__Records for locating displayed items__.

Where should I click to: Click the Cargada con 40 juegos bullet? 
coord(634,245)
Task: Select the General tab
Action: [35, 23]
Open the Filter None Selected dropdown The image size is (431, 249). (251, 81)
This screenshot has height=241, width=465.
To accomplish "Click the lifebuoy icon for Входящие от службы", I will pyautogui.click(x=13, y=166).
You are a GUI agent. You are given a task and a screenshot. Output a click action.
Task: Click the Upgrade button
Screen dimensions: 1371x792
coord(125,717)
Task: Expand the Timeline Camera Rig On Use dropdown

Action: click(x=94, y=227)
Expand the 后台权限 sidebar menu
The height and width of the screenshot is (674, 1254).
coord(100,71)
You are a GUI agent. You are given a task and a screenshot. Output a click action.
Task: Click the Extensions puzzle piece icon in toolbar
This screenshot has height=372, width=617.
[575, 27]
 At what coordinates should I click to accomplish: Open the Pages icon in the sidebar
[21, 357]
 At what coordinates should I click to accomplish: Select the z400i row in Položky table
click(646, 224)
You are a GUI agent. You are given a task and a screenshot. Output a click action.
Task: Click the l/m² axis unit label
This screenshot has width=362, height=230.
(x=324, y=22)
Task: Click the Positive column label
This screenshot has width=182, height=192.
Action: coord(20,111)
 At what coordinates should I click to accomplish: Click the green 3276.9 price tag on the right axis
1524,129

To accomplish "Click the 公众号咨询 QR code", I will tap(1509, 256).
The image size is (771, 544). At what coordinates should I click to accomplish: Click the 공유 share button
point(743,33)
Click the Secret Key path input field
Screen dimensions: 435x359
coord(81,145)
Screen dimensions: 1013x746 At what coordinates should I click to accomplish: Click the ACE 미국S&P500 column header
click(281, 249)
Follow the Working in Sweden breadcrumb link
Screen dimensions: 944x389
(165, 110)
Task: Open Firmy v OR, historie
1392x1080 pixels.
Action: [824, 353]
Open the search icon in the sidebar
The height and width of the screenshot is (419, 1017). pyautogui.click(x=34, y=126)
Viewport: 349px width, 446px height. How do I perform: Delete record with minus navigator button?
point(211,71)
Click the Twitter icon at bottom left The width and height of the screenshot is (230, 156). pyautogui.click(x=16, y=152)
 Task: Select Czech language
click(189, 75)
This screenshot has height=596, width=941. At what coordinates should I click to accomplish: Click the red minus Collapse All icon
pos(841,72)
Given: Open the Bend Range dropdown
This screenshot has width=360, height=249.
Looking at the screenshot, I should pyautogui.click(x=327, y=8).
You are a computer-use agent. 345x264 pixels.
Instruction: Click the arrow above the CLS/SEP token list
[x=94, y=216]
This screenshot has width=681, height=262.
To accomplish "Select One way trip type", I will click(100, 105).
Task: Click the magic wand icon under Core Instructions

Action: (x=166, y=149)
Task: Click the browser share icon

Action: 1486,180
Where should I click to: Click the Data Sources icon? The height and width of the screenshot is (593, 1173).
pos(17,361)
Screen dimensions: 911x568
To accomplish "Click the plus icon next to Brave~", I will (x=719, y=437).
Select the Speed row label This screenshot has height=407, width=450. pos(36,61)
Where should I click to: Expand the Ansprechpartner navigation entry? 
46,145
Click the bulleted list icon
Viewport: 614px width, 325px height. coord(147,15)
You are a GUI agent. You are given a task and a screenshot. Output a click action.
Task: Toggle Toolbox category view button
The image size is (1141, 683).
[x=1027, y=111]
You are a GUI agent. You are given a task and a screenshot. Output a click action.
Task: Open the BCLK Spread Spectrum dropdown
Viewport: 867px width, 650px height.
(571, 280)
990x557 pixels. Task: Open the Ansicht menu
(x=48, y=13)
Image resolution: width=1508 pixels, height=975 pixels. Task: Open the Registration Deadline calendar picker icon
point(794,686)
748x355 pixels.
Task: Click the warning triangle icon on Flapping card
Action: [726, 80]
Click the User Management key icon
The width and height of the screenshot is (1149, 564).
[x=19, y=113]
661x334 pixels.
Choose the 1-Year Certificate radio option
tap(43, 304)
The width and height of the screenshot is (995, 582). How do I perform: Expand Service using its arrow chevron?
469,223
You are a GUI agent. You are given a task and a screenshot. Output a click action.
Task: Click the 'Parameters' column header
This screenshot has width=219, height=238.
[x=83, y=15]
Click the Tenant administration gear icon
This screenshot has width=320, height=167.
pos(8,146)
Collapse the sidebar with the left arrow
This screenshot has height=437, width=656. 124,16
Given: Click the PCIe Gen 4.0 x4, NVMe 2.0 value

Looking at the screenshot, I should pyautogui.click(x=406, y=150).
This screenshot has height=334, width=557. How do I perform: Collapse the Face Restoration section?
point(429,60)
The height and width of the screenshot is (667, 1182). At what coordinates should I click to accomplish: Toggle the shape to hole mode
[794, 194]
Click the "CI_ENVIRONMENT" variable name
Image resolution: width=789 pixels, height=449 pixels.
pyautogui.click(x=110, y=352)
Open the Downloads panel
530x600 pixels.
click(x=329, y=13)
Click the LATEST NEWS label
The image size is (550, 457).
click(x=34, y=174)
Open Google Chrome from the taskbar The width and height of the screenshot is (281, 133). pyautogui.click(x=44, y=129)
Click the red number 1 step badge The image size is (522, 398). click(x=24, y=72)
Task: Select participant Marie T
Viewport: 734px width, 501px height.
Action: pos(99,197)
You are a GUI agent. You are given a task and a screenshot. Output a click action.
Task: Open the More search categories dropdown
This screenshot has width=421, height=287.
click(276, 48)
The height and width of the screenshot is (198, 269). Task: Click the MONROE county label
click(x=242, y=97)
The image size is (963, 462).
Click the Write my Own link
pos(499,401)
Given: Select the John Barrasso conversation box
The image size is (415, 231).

__JOB__. Copy all of the records above word for word.

__TASK RESULT__.
Where should I click to: Click the Cargada con 40 juegos bullet? 
coord(634,245)
Task: Select the General tab
Action: [35, 23]
Open the Filter None Selected dropdown The image size is (431, 249). (251, 81)
This screenshot has height=241, width=465.
To accomplish "Click the lifebuoy icon for Входящие от службы", I will pyautogui.click(x=13, y=166).
You are a GUI agent. You are given a task and a screenshot. Output a click action.
Task: Click the Upgrade button
Screen dimensions: 1371x792
coord(125,717)
Task: Expand the Timeline Camera Rig On Use dropdown

Action: click(x=94, y=227)
Expand the 后台权限 sidebar menu
The height and width of the screenshot is (674, 1254).
coord(100,71)
You are a GUI agent. You are given a task and a screenshot. Output a click action.
Task: Click the Extensions puzzle piece icon in toolbar
This screenshot has height=372, width=617.
[575, 27]
 At what coordinates should I click to accomplish: Open the Pages icon in the sidebar
[21, 357]
 At what coordinates should I click to accomplish: Select the z400i row in Položky table
click(646, 224)
You are a GUI agent. You are given a task and a screenshot. Output a click action.
Task: Click the l/m² axis unit label
This screenshot has width=362, height=230.
(x=324, y=22)
Task: Click the Positive column label
This screenshot has width=182, height=192.
Action: coord(20,111)
 At what coordinates should I click to accomplish: Click the green 3276.9 price tag on the right axis
1524,129

To accomplish "Click the 公众号咨询 QR code", I will tap(1509, 256).
The image size is (771, 544). At what coordinates should I click to accomplish: Click the 공유 share button
point(743,33)
Click the Secret Key path input field
Screen dimensions: 435x359
coord(81,145)
Screen dimensions: 1013x746 At what coordinates should I click to accomplish: Click the ACE 미국S&P500 column header
click(281, 249)
Follow the Working in Sweden breadcrumb link
Screen dimensions: 944x389
(165, 110)
Task: Open Firmy v OR, historie
1392x1080 pixels.
Action: [824, 353]
Open the search icon in the sidebar
The height and width of the screenshot is (419, 1017). pyautogui.click(x=34, y=126)
Viewport: 349px width, 446px height. How do I perform: Delete record with minus navigator button?
point(211,71)
Click the Twitter icon at bottom left The width and height of the screenshot is (230, 156). pyautogui.click(x=16, y=152)
 Task: Select Czech language
click(189, 75)
This screenshot has height=596, width=941. At what coordinates should I click to accomplish: Click the red minus Collapse All icon
pos(841,72)
Given: Open the Bend Range dropdown
This screenshot has width=360, height=249.
Looking at the screenshot, I should pyautogui.click(x=327, y=8).
You are a computer-use agent. 345x264 pixels.
Instruction: Click the arrow above the CLS/SEP token list
[x=94, y=216]
This screenshot has width=681, height=262.
To accomplish "Select One way trip type", I will click(100, 105).
Task: Click the magic wand icon under Core Instructions

Action: (x=166, y=149)
Task: Click the browser share icon

Action: 1486,180
Where should I click to: Click the Data Sources icon? The height and width of the screenshot is (593, 1173).
pos(17,361)
Screen dimensions: 911x568
To accomplish "Click the plus icon next to Brave~", I will (x=719, y=437).
Select the Speed row label This screenshot has height=407, width=450. pos(36,61)
Where should I click to: Expand the Ansprechpartner navigation entry? 
46,145
Click the bulleted list icon
Viewport: 614px width, 325px height. coord(147,15)
You are a GUI agent. You are given a task and a screenshot. Output a click action.
Task: Toggle Toolbox category view button
The image size is (1141, 683).
[x=1027, y=111]
You are a GUI agent. You are given a task and a screenshot. Output a click action.
Task: Open the BCLK Spread Spectrum dropdown
Viewport: 867px width, 650px height.
(571, 280)
990x557 pixels. Task: Open the Ansicht menu
(x=48, y=13)
Image resolution: width=1508 pixels, height=975 pixels. Task: Open the Registration Deadline calendar picker icon
point(794,686)
748x355 pixels.
Task: Click the warning triangle icon on Flapping card
Action: [726, 80]
Click the User Management key icon
The width and height of the screenshot is (1149, 564).
[x=19, y=113]
661x334 pixels.
Choose the 1-Year Certificate radio option
tap(43, 304)
The width and height of the screenshot is (995, 582). How do I perform: Expand Service using its arrow chevron?
469,223
You are a GUI agent. You are given a task and a screenshot. Output a click action.
Task: Click the 'Parameters' column header
This screenshot has width=219, height=238.
[x=83, y=15]
Click the Tenant administration gear icon
This screenshot has width=320, height=167.
pos(8,146)
Collapse the sidebar with the left arrow
This screenshot has height=437, width=656. 124,16
Given: Click the PCIe Gen 4.0 x4, NVMe 2.0 value

Looking at the screenshot, I should pyautogui.click(x=406, y=150).
This screenshot has height=334, width=557. How do I perform: Collapse the Face Restoration section?
point(429,60)
The height and width of the screenshot is (667, 1182). At what coordinates should I click to accomplish: Toggle the shape to hole mode
[794, 194]
Click the "CI_ENVIRONMENT" variable name
Image resolution: width=789 pixels, height=449 pixels.
pyautogui.click(x=110, y=352)
Open the Downloads panel
530x600 pixels.
click(x=329, y=13)
Click the LATEST NEWS label
The image size is (550, 457).
click(x=34, y=174)
Open Google Chrome from the taskbar The width and height of the screenshot is (281, 133). pyautogui.click(x=44, y=129)
Click the red number 1 step badge The image size is (522, 398). click(x=24, y=72)
Task: Select participant Marie T
Viewport: 734px width, 501px height.
Action: pos(99,197)
You are a GUI agent. You are given a task and a screenshot. Output a click action.
Task: Open the More search categories dropdown
This screenshot has width=421, height=287.
click(276, 48)
The height and width of the screenshot is (198, 269). Task: Click the MONROE county label
click(x=242, y=97)
The image size is (963, 462).
Click the Write my Own link
pos(499,401)
Given: Select the John Barrasso conversation box
The image size is (415, 231).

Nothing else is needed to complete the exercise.